0

I am having trouble understanding how the recursion in following code works. So I do understand that main prints the user input. Then the function sigma will print + and a decrementation of m until it reaches 0.

When it reaches 0 it will print = and the variable answer. What I do not understand is how return calculates the numbers together.

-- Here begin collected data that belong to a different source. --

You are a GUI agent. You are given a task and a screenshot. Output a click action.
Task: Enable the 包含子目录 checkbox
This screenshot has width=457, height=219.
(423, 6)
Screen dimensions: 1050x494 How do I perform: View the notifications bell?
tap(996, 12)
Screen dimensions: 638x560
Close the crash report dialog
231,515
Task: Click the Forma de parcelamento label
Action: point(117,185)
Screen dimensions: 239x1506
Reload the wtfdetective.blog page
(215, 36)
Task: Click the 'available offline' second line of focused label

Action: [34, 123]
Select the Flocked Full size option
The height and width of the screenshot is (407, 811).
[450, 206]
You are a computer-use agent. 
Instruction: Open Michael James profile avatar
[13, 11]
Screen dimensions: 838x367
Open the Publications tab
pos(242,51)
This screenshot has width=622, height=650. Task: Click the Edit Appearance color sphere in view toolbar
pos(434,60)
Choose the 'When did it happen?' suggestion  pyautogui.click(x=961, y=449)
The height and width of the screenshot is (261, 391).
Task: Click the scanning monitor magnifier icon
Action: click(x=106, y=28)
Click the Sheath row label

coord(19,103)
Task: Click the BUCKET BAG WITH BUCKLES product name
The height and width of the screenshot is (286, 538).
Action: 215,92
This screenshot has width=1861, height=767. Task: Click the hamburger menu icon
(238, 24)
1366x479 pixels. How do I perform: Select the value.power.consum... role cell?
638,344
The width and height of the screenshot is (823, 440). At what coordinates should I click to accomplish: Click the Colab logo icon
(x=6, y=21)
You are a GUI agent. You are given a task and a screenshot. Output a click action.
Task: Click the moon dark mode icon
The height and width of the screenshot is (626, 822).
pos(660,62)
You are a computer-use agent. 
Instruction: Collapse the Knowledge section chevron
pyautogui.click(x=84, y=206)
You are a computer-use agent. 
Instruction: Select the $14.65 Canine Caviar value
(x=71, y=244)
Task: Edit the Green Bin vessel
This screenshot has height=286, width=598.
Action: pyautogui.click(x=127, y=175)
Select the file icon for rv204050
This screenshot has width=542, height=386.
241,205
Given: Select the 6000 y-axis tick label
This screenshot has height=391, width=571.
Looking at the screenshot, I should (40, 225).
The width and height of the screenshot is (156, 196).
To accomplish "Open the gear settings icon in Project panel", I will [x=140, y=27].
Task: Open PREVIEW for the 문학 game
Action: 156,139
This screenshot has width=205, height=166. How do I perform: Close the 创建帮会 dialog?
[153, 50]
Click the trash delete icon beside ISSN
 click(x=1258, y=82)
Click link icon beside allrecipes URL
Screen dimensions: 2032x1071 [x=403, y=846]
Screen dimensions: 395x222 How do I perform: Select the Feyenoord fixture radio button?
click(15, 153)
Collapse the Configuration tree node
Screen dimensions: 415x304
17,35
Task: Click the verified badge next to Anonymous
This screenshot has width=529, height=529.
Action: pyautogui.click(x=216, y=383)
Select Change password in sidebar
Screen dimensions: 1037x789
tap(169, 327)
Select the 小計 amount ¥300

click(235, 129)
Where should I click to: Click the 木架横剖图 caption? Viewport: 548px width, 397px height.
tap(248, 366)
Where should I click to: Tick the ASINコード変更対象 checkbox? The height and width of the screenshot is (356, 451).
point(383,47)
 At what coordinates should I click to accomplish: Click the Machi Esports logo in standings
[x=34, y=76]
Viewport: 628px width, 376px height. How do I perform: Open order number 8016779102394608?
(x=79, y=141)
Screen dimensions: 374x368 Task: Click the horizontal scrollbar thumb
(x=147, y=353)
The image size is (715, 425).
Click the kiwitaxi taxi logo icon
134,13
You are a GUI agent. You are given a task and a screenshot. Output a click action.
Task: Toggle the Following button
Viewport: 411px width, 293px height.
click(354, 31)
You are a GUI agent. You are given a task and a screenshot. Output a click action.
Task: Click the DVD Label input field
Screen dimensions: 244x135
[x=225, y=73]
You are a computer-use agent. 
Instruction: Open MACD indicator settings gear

Could anybody please explain how the return is doing this?

#include <cs50.h>
#include <stdio.h>

int sigma(int m)
{
    printf("%i", m);
    if (m == 0)
    {
        printf("=");
        return 0;
    }
    else
    {
        printf("+");
        return (m + sigma(m - 1));
    }
}

int main(void)
{
    int n = GetInt();
    int answer = sigma(n);
    printf("%i\n", answer);
}

1 Answer 1

2

Unroll sigma (5) and see what you get ..

sigma (5) = 5 + sigma (4)
      = 5 + (4 + sigma (3))
      = 5 + (4 + (3 + sigma (2)))
      = 5 + (4 + (3 + (2 + sigma (1))))
      = 5 + (4 + (3 + (2 + (1 + sigma (0)))))
      = 5 + (4 + (3 + (2 + (1 + 0))))
      = 5 + (4 + (3 + (2 + 1)))
      = 5 + (4 + (3 + 3))
      = 5 + (4 + 6)
      = 5 + 10
      = 15

Note that calling sigma with a negative parameter will break your program.

3
  • With your base case (m = 0) and your stepwise descent from any positive m down to the base case, this recursion is basically mathematical induction, but backwards.
    – aem-dev
    Commented Jul 12, 2015 at 15:34
  • So every time return (m + sigma(m - 1) happens the int m is stored there? I find it confusing how in the end it just calculates all the number together. Commented Jul 12, 2015 at 16:26
  • I don't understand - is my example not clear enough? What I wrote is exactly how the function calls are evaluated, step by step.